● **Saved data entries**:
---------------

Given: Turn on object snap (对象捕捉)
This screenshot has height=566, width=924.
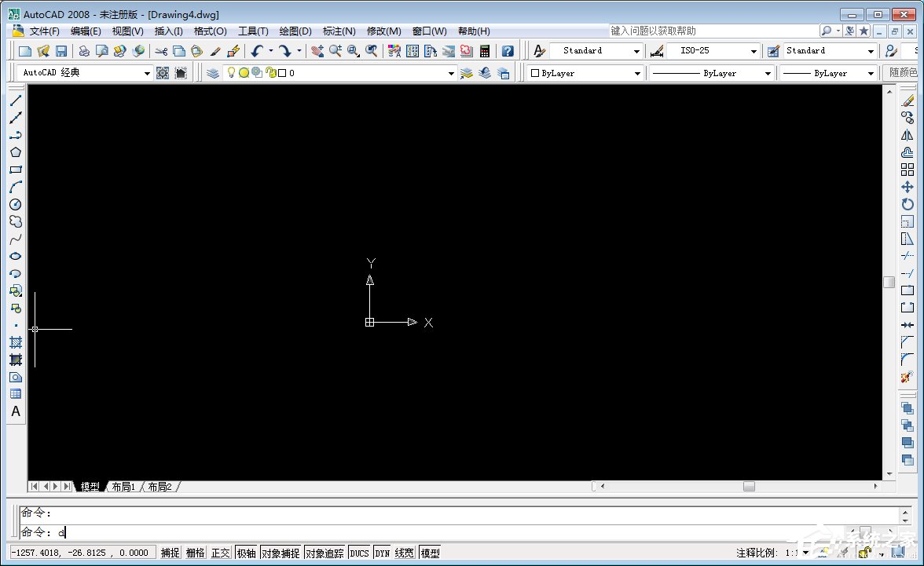Looking at the screenshot, I should pos(281,552).
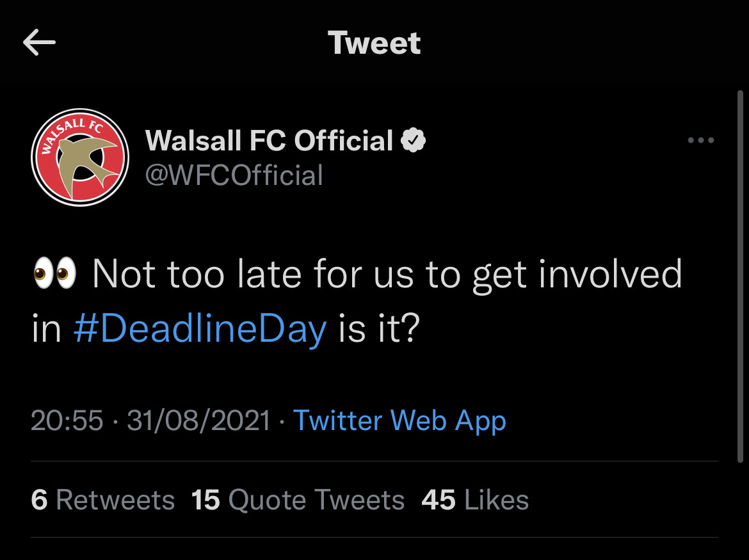Click the @WFCOfficial handle

coord(234,175)
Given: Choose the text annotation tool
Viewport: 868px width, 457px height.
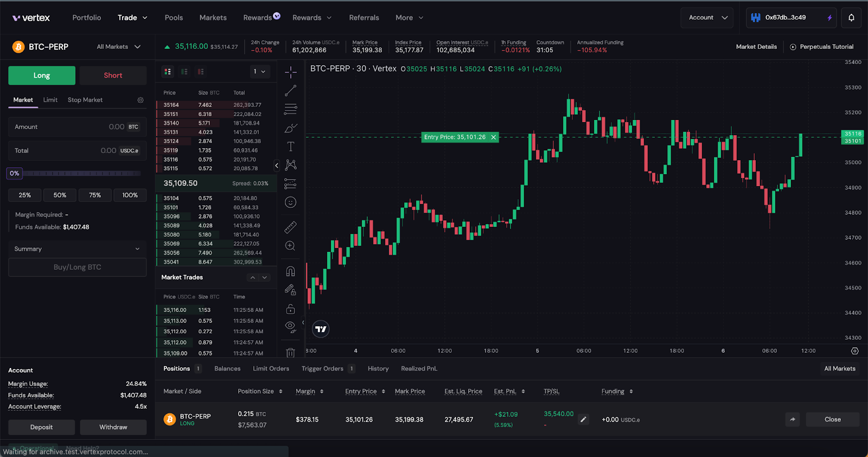Looking at the screenshot, I should pos(290,147).
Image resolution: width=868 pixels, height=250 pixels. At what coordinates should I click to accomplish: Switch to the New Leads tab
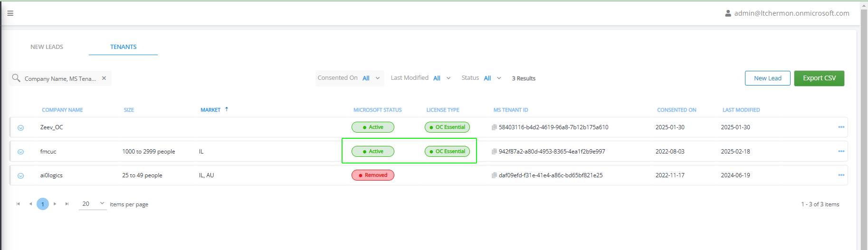pyautogui.click(x=47, y=47)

---------------

● **BRIEF**: Exactly as written, reproduce the lines from the one containing "Given: Choose the text annotation tool" through the last line of the entries above, and leave every picture out.

● **SOLVED EXERCISE**:
Given: Choose the text annotation tool
Viewport: 868px width, 457px height.
Looking at the screenshot, I should pos(290,147).
Image resolution: width=868 pixels, height=250 pixels. At what coordinates should I click to accomplish: Switch to the New Leads tab
pyautogui.click(x=47, y=47)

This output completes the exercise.